A minima, 700 000 € devraient être affectés en urgence à des travaux minimalistes, consistant en l'ajout de traverses neuves, pour éviter l'application d'une réduction de vitesse à 40 km/h, alors que la ligne est déjà limitée à 100 au lieu de 120. SNCF Réseau conditionne l'engagement de ces 700 000 € à la garantie d'un plan de financement sur le projet complet actuellement chiffré à 91 M€. Une orientation qui, assurément, va électriser les débats - déjà tendus ! - entre le gestionnaire d'infrastructures et la Région dont le Président n'est pas avare de critique envers les prises de position de la SNCF en général et en particulier sur le réseau régional. Que cela se termine en une missive à la nouvelle ministre ne serait guère étonnant, mais ce qui compte, c'est évidemment que cette ligne puisse éviter un effondrement de ses performances alors qu'il s'agit d'une des lignes les plus fréquentées de l'étoile de Bordeaux !

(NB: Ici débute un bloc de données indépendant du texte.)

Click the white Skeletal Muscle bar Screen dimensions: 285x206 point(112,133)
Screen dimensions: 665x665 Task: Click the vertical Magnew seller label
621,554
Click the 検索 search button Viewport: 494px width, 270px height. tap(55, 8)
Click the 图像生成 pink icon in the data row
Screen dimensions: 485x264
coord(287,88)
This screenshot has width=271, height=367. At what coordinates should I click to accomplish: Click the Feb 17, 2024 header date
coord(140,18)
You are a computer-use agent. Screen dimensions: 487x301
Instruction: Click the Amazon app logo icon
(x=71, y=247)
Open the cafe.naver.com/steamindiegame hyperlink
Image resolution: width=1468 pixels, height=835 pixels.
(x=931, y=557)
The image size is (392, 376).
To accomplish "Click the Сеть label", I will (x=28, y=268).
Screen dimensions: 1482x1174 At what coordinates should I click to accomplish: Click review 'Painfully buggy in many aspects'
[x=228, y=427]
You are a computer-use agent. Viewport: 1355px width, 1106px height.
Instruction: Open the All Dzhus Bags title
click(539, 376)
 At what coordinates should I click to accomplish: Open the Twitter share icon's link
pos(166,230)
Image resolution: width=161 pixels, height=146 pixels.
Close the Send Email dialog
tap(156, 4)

Or, en dépit des annonces sur la priorité à accorder aux trains du quotidien, la ministre des transports s'apprêteraient à procéder à une revue exhaustive des projets de CPER en vue d'un élagage sévère. On ne peut nier que certains projets dont le fondement est plus politique que rationnel (au hasard et pour rester dans la même région, les électrifications sur l'étoile de Saintes sans perspective solide de trafic TGV), mais dans ce genre d'opération "éclair", il y a forcément des victimes innocentes.